We do a quick check of the the mean $\hat{\beta}$ for the forward boxcar window to make sure data is available for each of our selected tickers.
df_betas = utils.get_betas(df_ret, win_lengths)
fig = df_betas.boxcar_fwd.beta_1.t_03.groupby("ticker").mean().plot(kind="bar", title="Mean Beta")
fig.update_layout(showlegend=False)
fig.show()
This is a dense chart, but allows us to compare the betas for the various combinations of window type and window length from one chart with y_axes for each statistic on the same scale. The moments are across the columns and the rows by window type. Note that the window length for all of the length labels for the forward box car window is 6 observations to facilitate comparison with the other window methods at varying lengths.
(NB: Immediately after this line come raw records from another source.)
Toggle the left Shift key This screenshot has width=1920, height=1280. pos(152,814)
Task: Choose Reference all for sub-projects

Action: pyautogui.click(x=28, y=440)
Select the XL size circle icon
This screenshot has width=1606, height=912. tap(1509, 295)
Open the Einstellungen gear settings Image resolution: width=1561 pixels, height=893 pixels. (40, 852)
df_moments = utils.get_moments(df_betas.loc["2016-02-01":])
fig = utils.make_moments_chart(df_moments)
fig.write_image("images/moments.png", height=600, width=1200)
fig.show()
Here we plot distributions of coefficients for each window length. The range has been limited to betas of with an absolute value less than two in order to make differences in order to focus on differences in the core distributions, although there are outliers with absolute values greater than 8 in the t_03 window duration. Note again, that the forward boxcar window length is the same in each plot at 6 observations.
utils.show_histograms(df_betas.loc["2016-02-01":])
Lastly, we analyze correlation between the series of coefficients. If we were concerned with matching the series of coefficients, i.e., the ewm and boxcar series for a particular window length to the next forward boxcar window, the merely analyzing the distributions would be insufficient since the distributions do not take order into account. As a case in point, the distributions of the forward boxcar window and rearward looking boxcar window of 6 observations are nearly identical, yet when we look at the correlation below, we see that they are the least correlated. The highest correlation was actually with the exponentially weighted window of 30 days with a correlation of 0.326.
df_cor = df_betas.loc["2016-02-01":].swaplevel("stat", "win_type", axis=1).beta_1
corrs = []
for win_type in ["boxcar", "exp_wm"]:
for win_len in df_cor.columns.levels[1]:
corrs.append((f"{win_type}_{win_len}", df_cor[("boxcar_fwd", "t_03")].corr(df_cor[(win_type, win_len)].dropna())))
df_cor = pd.DataFrame(corrs)
df_cor.columns = ["win_type_len", "correlation"]
fig = utils.px.bar(df_cor, x="win_type_len", y="correlation", title="Correlation")
fig.write_image("images/correlations.png", height=600, width=1200)
fig.show()